STATED PROBLEM: Write out all the rows again, swapping "Reload page button" for "Refresh button" everywhere it appears and leaving everything else the same.

EXCERPTED DATA:
----------------

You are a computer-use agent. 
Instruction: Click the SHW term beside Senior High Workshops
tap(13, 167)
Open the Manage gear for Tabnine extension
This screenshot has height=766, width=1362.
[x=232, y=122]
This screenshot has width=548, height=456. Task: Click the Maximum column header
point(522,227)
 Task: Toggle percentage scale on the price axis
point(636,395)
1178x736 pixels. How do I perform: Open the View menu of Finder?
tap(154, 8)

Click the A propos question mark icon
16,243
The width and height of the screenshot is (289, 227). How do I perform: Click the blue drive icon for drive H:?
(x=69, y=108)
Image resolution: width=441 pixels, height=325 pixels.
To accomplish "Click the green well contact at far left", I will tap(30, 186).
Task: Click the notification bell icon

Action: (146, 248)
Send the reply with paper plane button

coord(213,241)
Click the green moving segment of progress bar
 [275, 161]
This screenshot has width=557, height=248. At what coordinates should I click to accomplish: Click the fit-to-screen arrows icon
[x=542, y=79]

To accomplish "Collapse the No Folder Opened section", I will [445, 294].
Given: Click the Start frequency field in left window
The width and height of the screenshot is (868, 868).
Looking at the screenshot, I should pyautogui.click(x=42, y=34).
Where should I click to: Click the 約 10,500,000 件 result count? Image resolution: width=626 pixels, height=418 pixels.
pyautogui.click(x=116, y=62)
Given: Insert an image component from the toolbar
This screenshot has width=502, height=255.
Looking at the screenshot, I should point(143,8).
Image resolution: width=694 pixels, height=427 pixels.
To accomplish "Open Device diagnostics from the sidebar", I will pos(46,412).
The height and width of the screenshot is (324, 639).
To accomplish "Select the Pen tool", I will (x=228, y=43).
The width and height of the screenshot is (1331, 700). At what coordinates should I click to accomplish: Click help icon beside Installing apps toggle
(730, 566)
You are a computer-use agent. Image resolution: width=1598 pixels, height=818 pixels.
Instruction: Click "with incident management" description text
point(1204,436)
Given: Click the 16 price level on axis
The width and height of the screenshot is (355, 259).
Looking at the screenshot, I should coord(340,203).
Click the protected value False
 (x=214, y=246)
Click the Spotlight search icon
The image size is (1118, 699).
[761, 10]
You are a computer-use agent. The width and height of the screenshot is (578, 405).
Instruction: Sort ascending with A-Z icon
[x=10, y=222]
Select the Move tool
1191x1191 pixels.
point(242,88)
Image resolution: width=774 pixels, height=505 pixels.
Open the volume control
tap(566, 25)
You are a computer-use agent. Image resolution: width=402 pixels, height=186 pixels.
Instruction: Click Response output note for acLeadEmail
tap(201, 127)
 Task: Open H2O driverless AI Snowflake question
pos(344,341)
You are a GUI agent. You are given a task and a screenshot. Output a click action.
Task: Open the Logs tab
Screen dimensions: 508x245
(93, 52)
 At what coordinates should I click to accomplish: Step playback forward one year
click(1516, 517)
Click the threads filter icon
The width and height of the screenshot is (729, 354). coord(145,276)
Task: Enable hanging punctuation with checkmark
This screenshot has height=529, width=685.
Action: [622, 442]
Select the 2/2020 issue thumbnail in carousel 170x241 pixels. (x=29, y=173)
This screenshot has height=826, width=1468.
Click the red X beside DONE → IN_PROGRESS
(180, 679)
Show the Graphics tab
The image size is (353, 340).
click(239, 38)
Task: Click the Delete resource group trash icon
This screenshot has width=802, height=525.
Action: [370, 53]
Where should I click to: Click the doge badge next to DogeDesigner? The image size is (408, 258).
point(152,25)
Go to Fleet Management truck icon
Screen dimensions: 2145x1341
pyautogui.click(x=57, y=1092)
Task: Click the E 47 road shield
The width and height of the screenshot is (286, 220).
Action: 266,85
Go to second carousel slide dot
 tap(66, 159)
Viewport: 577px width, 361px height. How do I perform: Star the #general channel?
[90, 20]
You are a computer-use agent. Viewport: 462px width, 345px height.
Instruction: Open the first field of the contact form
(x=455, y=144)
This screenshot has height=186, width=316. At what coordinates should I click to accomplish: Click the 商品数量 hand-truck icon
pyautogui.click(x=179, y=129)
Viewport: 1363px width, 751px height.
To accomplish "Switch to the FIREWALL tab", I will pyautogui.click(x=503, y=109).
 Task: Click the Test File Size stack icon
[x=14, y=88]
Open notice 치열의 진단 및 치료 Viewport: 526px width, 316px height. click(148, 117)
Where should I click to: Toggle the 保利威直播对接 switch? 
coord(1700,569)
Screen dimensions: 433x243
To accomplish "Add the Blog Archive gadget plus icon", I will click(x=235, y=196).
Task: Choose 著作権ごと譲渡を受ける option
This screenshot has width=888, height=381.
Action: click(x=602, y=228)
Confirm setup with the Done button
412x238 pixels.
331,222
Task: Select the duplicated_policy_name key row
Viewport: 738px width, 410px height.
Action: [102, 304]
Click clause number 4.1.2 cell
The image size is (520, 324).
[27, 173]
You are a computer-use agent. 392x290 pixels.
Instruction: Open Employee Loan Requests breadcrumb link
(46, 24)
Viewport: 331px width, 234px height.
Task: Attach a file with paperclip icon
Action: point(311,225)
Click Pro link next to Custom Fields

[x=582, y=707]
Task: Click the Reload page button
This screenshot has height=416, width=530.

----------------

RIGHT ANSWER:
You are a computer-use agent. 
Instruction: Click the SHW term beside Senior High Workshops
tap(13, 167)
Open the Manage gear for Tabnine extension
This screenshot has height=766, width=1362.
[x=232, y=122]
This screenshot has width=548, height=456. Task: Click the Maximum column header
point(522,227)
 Task: Toggle percentage scale on the price axis
point(636,395)
1178x736 pixels. How do I perform: Open the View menu of Finder?
tap(154, 8)

Click the A propos question mark icon
16,243
The width and height of the screenshot is (289, 227). How do I perform: Click the blue drive icon for drive H:?
(x=69, y=108)
Image resolution: width=441 pixels, height=325 pixels.
To accomplish "Click the green well contact at far left", I will tap(30, 186).
Task: Click the notification bell icon

Action: (146, 248)
Send the reply with paper plane button

coord(213,241)
Click the green moving segment of progress bar
 [275, 161]
This screenshot has width=557, height=248. At what coordinates should I click to accomplish: Click the fit-to-screen arrows icon
[x=542, y=79]

To accomplish "Collapse the No Folder Opened section", I will [445, 294].
Given: Click the Start frequency field in left window
The width and height of the screenshot is (868, 868).
Looking at the screenshot, I should pyautogui.click(x=42, y=34).
Where should I click to: Click the 約 10,500,000 件 result count? Image resolution: width=626 pixels, height=418 pixels.
pyautogui.click(x=116, y=62)
Given: Insert an image component from the toolbar
This screenshot has width=502, height=255.
Looking at the screenshot, I should point(143,8).
Image resolution: width=694 pixels, height=427 pixels.
To accomplish "Open Device diagnostics from the sidebar", I will pos(46,412).
The height and width of the screenshot is (324, 639).
To accomplish "Select the Pen tool", I will (x=228, y=43).
The width and height of the screenshot is (1331, 700). At what coordinates should I click to accomplish: Click help icon beside Installing apps toggle
(730, 566)
You are a computer-use agent. Image resolution: width=1598 pixels, height=818 pixels.
Instruction: Click "with incident management" description text
point(1204,436)
Given: Click the 16 price level on axis
The width and height of the screenshot is (355, 259).
Looking at the screenshot, I should coord(340,203).
Click the protected value False
 (x=214, y=246)
Click the Spotlight search icon
The image size is (1118, 699).
[761, 10]
You are a computer-use agent. The width and height of the screenshot is (578, 405).
Instruction: Sort ascending with A-Z icon
[x=10, y=222]
Select the Move tool
1191x1191 pixels.
point(242,88)
Image resolution: width=774 pixels, height=505 pixels.
Open the volume control
tap(566, 25)
You are a computer-use agent. Image resolution: width=402 pixels, height=186 pixels.
Instruction: Click Response output note for acLeadEmail
tap(201, 127)
 Task: Open H2O driverless AI Snowflake question
pos(344,341)
You are a GUI agent. You are given a task and a screenshot. Output a click action.
Task: Open the Logs tab
Screen dimensions: 508x245
(93, 52)
 At what coordinates should I click to accomplish: Step playback forward one year
click(1516, 517)
Click the threads filter icon
The width and height of the screenshot is (729, 354). coord(145,276)
Task: Enable hanging punctuation with checkmark
This screenshot has height=529, width=685.
Action: [622, 442]
Select the 2/2020 issue thumbnail in carousel 170x241 pixels. (x=29, y=173)
This screenshot has height=826, width=1468.
Click the red X beside DONE → IN_PROGRESS
(180, 679)
Show the Graphics tab
The image size is (353, 340).
click(239, 38)
Task: Click the Delete resource group trash icon
This screenshot has width=802, height=525.
Action: [370, 53]
Where should I click to: Click the doge badge next to DogeDesigner? The image size is (408, 258).
point(152,25)
Go to Fleet Management truck icon
Screen dimensions: 2145x1341
pyautogui.click(x=57, y=1092)
Task: Click the E 47 road shield
The width and height of the screenshot is (286, 220).
Action: 266,85
Go to second carousel slide dot
 tap(66, 159)
Viewport: 577px width, 361px height. How do I perform: Star the #general channel?
[90, 20]
You are a computer-use agent. Viewport: 462px width, 345px height.
Instruction: Open the first field of the contact form
(x=455, y=144)
This screenshot has height=186, width=316. At what coordinates should I click to accomplish: Click the 商品数量 hand-truck icon
pyautogui.click(x=179, y=129)
Viewport: 1363px width, 751px height.
To accomplish "Switch to the FIREWALL tab", I will pyautogui.click(x=503, y=109).
 Task: Click the Test File Size stack icon
[x=14, y=88]
Open notice 치열의 진단 및 치료 Viewport: 526px width, 316px height. click(148, 117)
Where should I click to: Toggle the 保利威直播对接 switch? 
coord(1700,569)
Screen dimensions: 433x243
To accomplish "Add the Blog Archive gadget plus icon", I will click(x=235, y=196).
Task: Choose 著作権ごと譲渡を受ける option
This screenshot has width=888, height=381.
Action: click(x=602, y=228)
Confirm setup with the Done button
412x238 pixels.
331,222
Task: Select the duplicated_policy_name key row
Viewport: 738px width, 410px height.
Action: [102, 304]
Click clause number 4.1.2 cell
The image size is (520, 324).
[27, 173]
You are a computer-use agent. 392x290 pixels.
Instruction: Open Employee Loan Requests breadcrumb link
(46, 24)
Viewport: 331px width, 234px height.
Task: Attach a file with paperclip icon
Action: point(311,225)
Click Pro link next to Custom Fields

[x=582, y=707]
Task: Click the Refresh button
This screenshot has height=416, width=530.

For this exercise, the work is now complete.